TASK ITEM
The reply must return each line of the data exactly.

RECORDS SUPPLIED

##############################

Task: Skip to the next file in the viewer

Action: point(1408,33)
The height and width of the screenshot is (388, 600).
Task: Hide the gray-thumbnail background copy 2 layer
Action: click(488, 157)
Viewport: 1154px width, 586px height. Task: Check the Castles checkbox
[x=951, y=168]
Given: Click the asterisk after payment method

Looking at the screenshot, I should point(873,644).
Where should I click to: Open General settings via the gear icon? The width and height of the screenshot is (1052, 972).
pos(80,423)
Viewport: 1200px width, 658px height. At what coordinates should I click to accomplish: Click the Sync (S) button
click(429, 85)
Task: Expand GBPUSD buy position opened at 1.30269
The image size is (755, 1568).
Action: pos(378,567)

##############################

COMPLETED TASK
Task: Skip to the next file in the viewer

Action: point(1408,33)
The height and width of the screenshot is (388, 600).
Task: Hide the gray-thumbnail background copy 2 layer
Action: click(488, 157)
Viewport: 1154px width, 586px height. Task: Check the Castles checkbox
[x=951, y=168]
Given: Click the asterisk after payment method

Looking at the screenshot, I should point(873,644).
Where should I click to: Open General settings via the gear icon? The width and height of the screenshot is (1052, 972).
pos(80,423)
Viewport: 1200px width, 658px height. At what coordinates should I click to accomplish: Click the Sync (S) button
click(429, 85)
Task: Expand GBPUSD buy position opened at 1.30269
The image size is (755, 1568).
Action: pos(378,567)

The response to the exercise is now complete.